Foto © APAKonstante Zahlen auch 2008: Im Bezirk Völkermarkt wendet sich nur ein sehr kleiner Teil der Gläubigen von der Kirche ab
Als "in etwa gleichbleibend" bezeichnet Gottfried Rutter, Leiter der Kirchenbeitragsstelle Völkermarkt, die Zahl der Kirchenaustritte im Bezirk 2008 im Vergleich zu den Jahren davor.
"Ganz ordentliche Zahl." 128 Menschen kehrten der Kirche 2008 den Rücken - 13 Menschen kehrten wieder zurück. Und neun Menschen haben ihr Vorhaben, aus der Kirche auszutreten, widerrufen. Diese neue Möglichkeit bedeutet, dass man zwar von der Bezirkshauptmannschaft einen Bescheid hat, dass man ohne Bekenntnis ist, nach Kirchengesetz bleibt man aber römisch-katholisch. Rund 24.000 Kirchenbeitragszahler gibt es im Bezirk. Das sei bei 38.000 Katholiken im Bezirk Völkermarkt laut Rutter "eine ganz ordentliche Zahl."
Bindung am Land stärker. Die Gründe für die gleichbleibende Zahl der Kirchenaustritte ortet Rutter im persönlichen Kontakt: "Die Bindung zur Kirche ist am Land viel stärker als in den Städten." Rutter nennt als "Parade-Beispiel" Bleiburg: "Der Kontakt zwischen dem Pfarrer und den Menschen wird intensiv gepflegt. Dort gibt es auch weniger Austritte." Und 2007 gab es im Dekanat Bleiburg sogar mehr Eintritte als Austritte. Rutter fasst das so zusammen: "Wo es intensive Kontakte gibt, ist die Welt noch in Ordnung." Und noch seien die Pfarren relativ gut mit Priestern besetzt.
Junge Menschen treten aus. Rund 100 Leute pro Jahr verliert die Kirche im Bezirk Völkermarkt im Schnitt, laut Rutter gemessen an der Einwohnerzahl zwar "relativ wenig, wobei man sagen muss, dass jeder zu viel ist - man verliert ein Familienmitglied." Warum die Menschen gehen? "Hier gibt es zwei Gruppen: Das sind zum einen junge Menschen bis 25, die noch gar keinen Kirchenbeitrag zahlen, und zum anderen jene Gruppe von Menschen, die durch irgend ein Ereignis, wie Überschuldung oder Scheidung austreten, weil sie schauen müssen, wo sie einsparen können", sagt Rutter. Und wenn das Zeitungsabo einmal abbestellt ist und das Auswärts-Essen gestrichen, bleibt oft nur der Kirchenbeitrag.
Immer eine Lösung.

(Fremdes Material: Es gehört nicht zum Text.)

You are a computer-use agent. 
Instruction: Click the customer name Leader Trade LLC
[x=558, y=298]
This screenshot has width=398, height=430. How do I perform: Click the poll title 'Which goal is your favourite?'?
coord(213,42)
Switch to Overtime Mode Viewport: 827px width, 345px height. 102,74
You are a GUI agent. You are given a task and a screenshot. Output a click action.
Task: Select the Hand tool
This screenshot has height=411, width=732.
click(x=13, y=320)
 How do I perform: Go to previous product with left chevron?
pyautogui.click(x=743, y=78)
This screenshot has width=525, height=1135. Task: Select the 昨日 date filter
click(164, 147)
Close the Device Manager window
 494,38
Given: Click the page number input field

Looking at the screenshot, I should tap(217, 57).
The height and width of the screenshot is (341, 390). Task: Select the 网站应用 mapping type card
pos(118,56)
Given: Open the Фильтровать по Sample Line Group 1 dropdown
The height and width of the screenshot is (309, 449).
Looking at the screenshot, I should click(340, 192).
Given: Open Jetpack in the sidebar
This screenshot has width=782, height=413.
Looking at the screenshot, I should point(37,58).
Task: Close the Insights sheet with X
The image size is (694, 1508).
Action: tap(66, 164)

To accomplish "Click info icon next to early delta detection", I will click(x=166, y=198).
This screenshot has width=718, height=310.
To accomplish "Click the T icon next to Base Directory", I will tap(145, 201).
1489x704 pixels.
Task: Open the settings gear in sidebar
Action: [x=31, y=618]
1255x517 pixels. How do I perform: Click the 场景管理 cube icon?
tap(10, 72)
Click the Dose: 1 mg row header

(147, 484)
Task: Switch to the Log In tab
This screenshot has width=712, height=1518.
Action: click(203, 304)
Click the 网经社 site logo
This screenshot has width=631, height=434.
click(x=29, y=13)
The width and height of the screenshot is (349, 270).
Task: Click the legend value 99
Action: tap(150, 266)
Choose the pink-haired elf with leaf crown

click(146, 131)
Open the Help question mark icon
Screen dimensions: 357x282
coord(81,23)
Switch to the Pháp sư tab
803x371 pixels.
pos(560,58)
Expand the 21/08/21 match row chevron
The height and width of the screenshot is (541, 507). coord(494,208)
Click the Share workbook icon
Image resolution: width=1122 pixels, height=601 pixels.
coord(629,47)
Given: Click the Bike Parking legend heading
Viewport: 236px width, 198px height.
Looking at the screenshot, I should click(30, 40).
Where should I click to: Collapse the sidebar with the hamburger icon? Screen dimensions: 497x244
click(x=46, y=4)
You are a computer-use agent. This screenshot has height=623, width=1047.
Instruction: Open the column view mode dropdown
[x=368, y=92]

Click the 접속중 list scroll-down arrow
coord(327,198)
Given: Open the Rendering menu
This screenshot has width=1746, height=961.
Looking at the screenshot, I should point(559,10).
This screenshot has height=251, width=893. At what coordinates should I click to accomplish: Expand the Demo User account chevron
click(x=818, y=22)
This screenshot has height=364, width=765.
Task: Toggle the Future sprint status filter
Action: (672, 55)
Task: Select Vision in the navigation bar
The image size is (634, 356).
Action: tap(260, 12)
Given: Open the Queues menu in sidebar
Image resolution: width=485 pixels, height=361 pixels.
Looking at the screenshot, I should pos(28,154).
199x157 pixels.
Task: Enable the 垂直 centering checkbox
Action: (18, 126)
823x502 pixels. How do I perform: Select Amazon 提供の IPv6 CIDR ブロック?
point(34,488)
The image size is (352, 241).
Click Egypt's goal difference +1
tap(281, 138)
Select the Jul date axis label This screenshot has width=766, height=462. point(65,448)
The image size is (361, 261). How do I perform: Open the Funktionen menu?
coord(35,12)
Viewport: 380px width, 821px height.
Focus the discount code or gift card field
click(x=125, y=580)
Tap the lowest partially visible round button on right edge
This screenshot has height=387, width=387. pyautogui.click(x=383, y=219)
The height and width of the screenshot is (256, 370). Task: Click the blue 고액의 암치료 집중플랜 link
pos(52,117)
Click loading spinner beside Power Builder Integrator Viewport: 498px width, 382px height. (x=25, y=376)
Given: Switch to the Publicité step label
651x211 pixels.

Rutter betont aber: "Wegen des Kirchenbeitrages muss niemand aus der Kirche austreten, wir finden für jeden eine Lösung." Und dass die Beitragsstelle in Völkermarkt hier sehr viel mithilft, zeigt eine weitere Zahl: 13.500 persönliche Kontakte (Vorsprachen, Telefonate und Schriftverkehr) verzeichnete man dort 2008.
7000 Menschen klopften an. 7000 Menschen davon klopften an die Tür der Beitragsstelle. Rutter: "Die Leute kommen zwar wegen des Kirchenbeitrages herein, aber das dann folgende Gespräch dreht sich zu 90 Prozent nicht um Geld. Die Menschen wollen sich mitteilen, von ihren Alltagssorgen erzählen."
Die Menschen bleiben treu. Und wenn das möglich ist, bleiben die Menschen auch meist der Kirche treu. Rutter: "Wenn wir mehr Priester hätten, könnten wir sicher einige Ausgetretene zurück gewinnen."